People seem to be growing snotty about Valentine’s these days. I broached the subject with our engaged friends, the other day. ‘Oh no, we don’t celebrate it’. They furrowed their eyebrows. ‘It’s too commercial’, he added. My boyfriend and I look at each other glumly. Perhaps we weren’t taking our relationship seriously enough. We’ve been together nearly three years; we should cut this fluffy Valentine’s Day crap.
But, no! I like Valentine’s Day. There, I said it. It’s the one day of the year where you’re guaranteed a slap-up meal, chocolates and sex, and if that’s commercialism then I’m buying (or even better, he is). I’d swap it for Christmas, which is just as commercial but involves far more stress whilst holding no certainty of sex. You see, after being together long enough to have had the other fart on your leg in bed and been witness to every possible bodily excretion, this is the one night that feels like a ‘date’ date. Sure, it’s kind of corny and at restaurants you’re surrounded by other cloyingly gooey couples, but it offers a welcome reminder of ooh-this-is-exciting first date type feelings. And sometimes they even give you a free glass of prosecco.
One journalist said ‘lingerie outlets seem to think that couples across the country only have sex on 14 February and therefore encourage women to dress like strippers hired for a stag night’. Wrong. Oh so wrong. Couples have sex all year round but Valentine’s provides the ideal excuse for women to dress like strippers; adorning ridiculous silk knickers and titillating stockings utterly impractical on a freezing February night. Women will wear what they like. And if you don’t like the feeling of Brazilian knickers gradually riding up your behind while you’re enjoying your hors d’ouevres, then don’t. Or even better don your comfy M&S briefs and switch them for the dominatrix costume post-dinner.

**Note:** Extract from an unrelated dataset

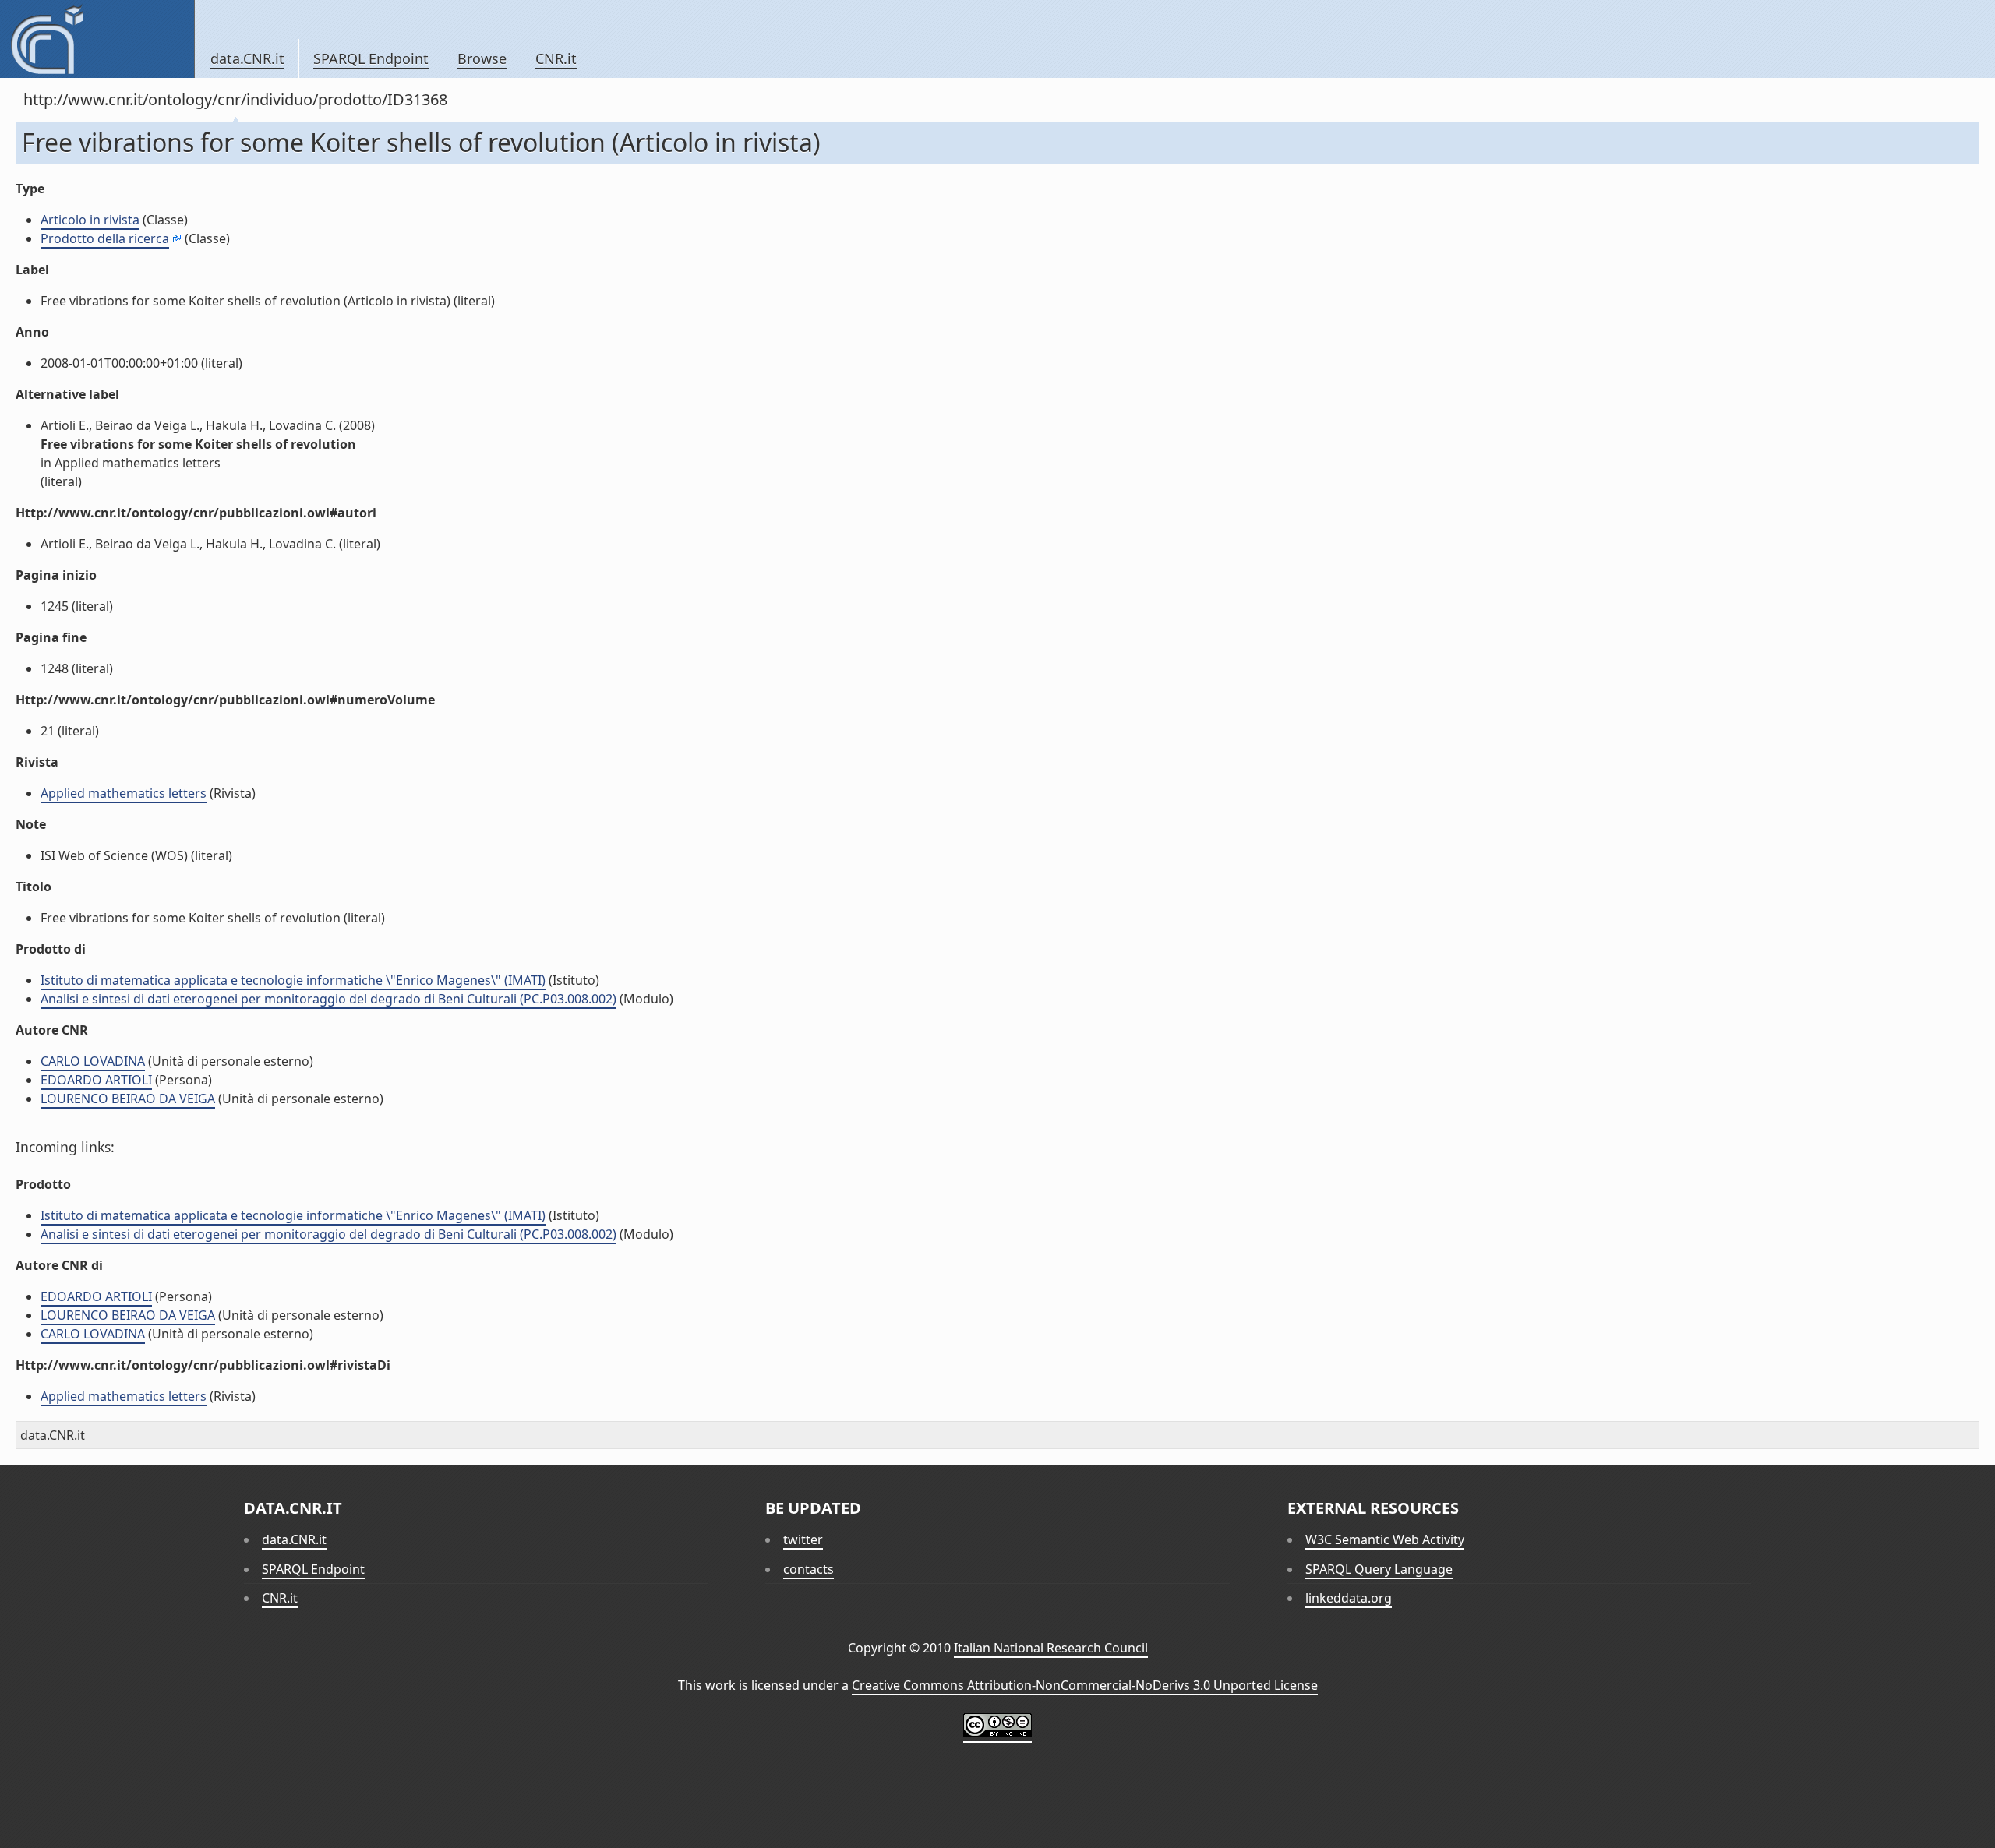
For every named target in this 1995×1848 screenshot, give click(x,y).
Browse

Of course undeniably Valentine’s has its niggling annoyances….the myriad of nauseatingly pink and heart-filled cards, the very idea of buying a fluffy teddy bear for anyone over the age of fifteen, restaurants becoming over-priced and over-crowded, and the phrase ‘love birds’, all spring to mind. Plus, it is men who are unfairly burdened with buying romantic tat for their little princesses. Since when have men not appreciated a nice box of chocolates too? Get your act together, ladies.

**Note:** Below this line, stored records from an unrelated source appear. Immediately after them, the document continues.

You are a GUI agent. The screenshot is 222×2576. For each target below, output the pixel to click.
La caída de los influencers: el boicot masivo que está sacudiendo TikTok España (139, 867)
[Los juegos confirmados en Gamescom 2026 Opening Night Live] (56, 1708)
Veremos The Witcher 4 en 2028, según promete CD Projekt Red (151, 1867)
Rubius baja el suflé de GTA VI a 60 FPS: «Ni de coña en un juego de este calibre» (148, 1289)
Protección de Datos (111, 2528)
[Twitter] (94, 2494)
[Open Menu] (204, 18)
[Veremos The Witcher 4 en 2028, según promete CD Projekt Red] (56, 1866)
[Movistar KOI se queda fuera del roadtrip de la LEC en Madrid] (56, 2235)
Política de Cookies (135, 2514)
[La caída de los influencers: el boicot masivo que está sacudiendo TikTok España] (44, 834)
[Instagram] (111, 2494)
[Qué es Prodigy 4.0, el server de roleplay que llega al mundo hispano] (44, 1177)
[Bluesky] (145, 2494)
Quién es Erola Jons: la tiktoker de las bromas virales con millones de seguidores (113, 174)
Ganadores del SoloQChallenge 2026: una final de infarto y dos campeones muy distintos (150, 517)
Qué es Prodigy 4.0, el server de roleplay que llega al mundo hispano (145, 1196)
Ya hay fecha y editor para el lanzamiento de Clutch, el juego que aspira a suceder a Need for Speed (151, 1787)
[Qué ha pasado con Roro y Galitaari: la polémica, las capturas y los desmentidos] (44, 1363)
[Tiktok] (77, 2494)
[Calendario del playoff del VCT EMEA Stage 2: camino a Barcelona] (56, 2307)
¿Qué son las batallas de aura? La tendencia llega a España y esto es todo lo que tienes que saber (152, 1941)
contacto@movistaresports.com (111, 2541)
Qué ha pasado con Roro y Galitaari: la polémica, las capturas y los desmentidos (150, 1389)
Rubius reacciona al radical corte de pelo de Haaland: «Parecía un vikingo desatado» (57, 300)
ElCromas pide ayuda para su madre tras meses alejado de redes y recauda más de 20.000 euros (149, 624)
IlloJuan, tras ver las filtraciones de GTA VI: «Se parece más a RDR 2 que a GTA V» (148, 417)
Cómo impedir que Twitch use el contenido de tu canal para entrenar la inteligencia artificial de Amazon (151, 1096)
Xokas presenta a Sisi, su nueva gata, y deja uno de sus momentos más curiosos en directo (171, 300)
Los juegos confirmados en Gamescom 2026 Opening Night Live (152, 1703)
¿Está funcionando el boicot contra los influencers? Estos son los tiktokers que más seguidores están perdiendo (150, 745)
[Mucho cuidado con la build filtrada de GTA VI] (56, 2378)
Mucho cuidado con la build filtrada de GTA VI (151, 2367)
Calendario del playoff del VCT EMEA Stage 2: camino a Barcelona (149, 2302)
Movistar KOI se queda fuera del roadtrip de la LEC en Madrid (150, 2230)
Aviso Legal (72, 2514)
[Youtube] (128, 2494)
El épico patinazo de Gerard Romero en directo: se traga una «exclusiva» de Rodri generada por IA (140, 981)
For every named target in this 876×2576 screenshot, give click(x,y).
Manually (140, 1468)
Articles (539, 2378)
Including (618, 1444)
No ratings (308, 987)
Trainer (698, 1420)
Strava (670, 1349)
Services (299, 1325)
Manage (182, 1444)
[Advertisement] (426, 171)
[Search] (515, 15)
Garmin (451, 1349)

So ultimately what I’m saying is: Yes, Valentine’s Day is commercial, just like Easter, Shrove Tuesday and all the rest. Yes, it maybe archaically gender stereotyped. And yes, it feels a bit silly, but that’s no excuse to opt out. Do it your own way. Hell, celebrate it on 13th if you wish. But please, amongst the seriousness of shared bank accountants, MOTs, and wedding anniversaries, can we not get stuffy about the loved-up ridiculousness of Valentine’s Day?